The conversation was peppered with “Michael” this and “Michael” that and it was obvious that he regarded his leading driver with a combination of admiration and awe.
Then suddenly, Schumacher, wiry, steely-eyed, brisk and purposeful….a magnificent athlete in his prime, walked towards us and offered us the chance of a brief interview.
He was polite and pragmatic – “We think it might rain this weekend. That will change things” – penetrative and positive as he cast light on his expectations for the weekend. He oozed confidence, as well he might have done, given his myriad talents.
Todt looked at him like the Messiah
“We always have to focus on so many things and do whatever we can to give us an advantage. No matter how many times you win, you have to keep moving forward.”
Todt looked at him as if he was the Messiah, which considering how dramatically Schumacher had improved the fortunes of the Maranello organisation in the space of less than three years wasn’t that much of an exaggeration.
Indeed, in the next 72 hours, there was a fresh illustration of his mastery of the elements when the German prodigy, oblivious to appalling weather conditions during the main event on Sunday, performed as if he was in different class from his rivals.
Of course, he wasn’t without his faults or foibles and it wouldn’t do to depict him as some kind of saintly figure.
There were several instances where he lived up to his pantomime reputation as the villain of the track, whether in crashing into Damon Hill in 1994 or Jacques Villeneuve in 1997 during climactic races.
He detested losing and if there was a means, any means, of stopping an opponent, it was justified in his mind.
Yet, akin to the manner in which Senna took command of his pursuit until his untimely death at Imola in 1994, Schumacher was utterly uncompromising and unstoppable on his way to claiming five successive titles from 2000 onwards.
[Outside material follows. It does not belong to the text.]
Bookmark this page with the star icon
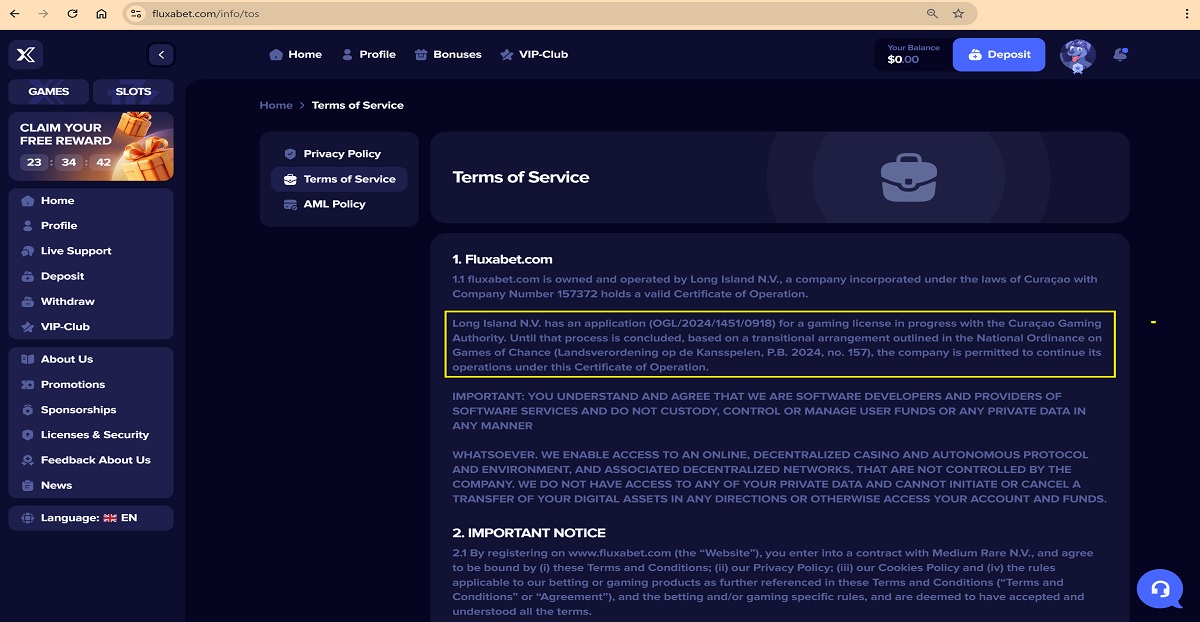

That period of supremacy couldn’t last forever but it established him as one of the greatest, if not the greatest-ever driver in Grand Prix history, a man equally adept in dry or wet conditions and whether leading from the front or pushing his rivals to the max.
Yes, he shouldn’t have emerged from retirement in 2010, and Schumacher subsequently struggled to gain the same adrenaline rush from anything outwith F1, whether in motorcycling or on the piste, but he stamped his imprint all over his milieu.
But it was never all about him. He knew the scale of the rebuilding programme that was required at Maranello 25 years ago and realised that it needed the whole organisation to buy into the belief that the Prancing Horse could dance again.
When I asked him about his role in reviving Ferrari, Schumacher responded: “I get all the glory, that’s just the way it is with these things, but I wouldn’t be going forward without all the people working hard behind the scenes every day.
“When I first arrived here, it was a bit like a museum. But I told everybody that hopefully, we can make our own history from now on and they did it.”
He faces an uncertain future with no guarantees of an improvement in his health.
But the new documentary, though not in the same league as the film Senna, highlights the love which Corinna and her son Mick (a rising F1 star) and daughter Gina, feel towards the warm, funny, compassionate and often vulnerable man, whose company they relished when he was away from the flashbulbs and TV hype.
In the end, and though he is only 52, Schumacher has nothing left to prove in sport.
How wonderful, but how unlikely, it would be if he won this bigger battle.
As Corinna says: “He’s simply the most lovable person I have ever met.
“He was really funny, that’s what I saw in him.”
There’s that past tense. And it’s heartbreaking.
- Schumacher is available now on Netflix.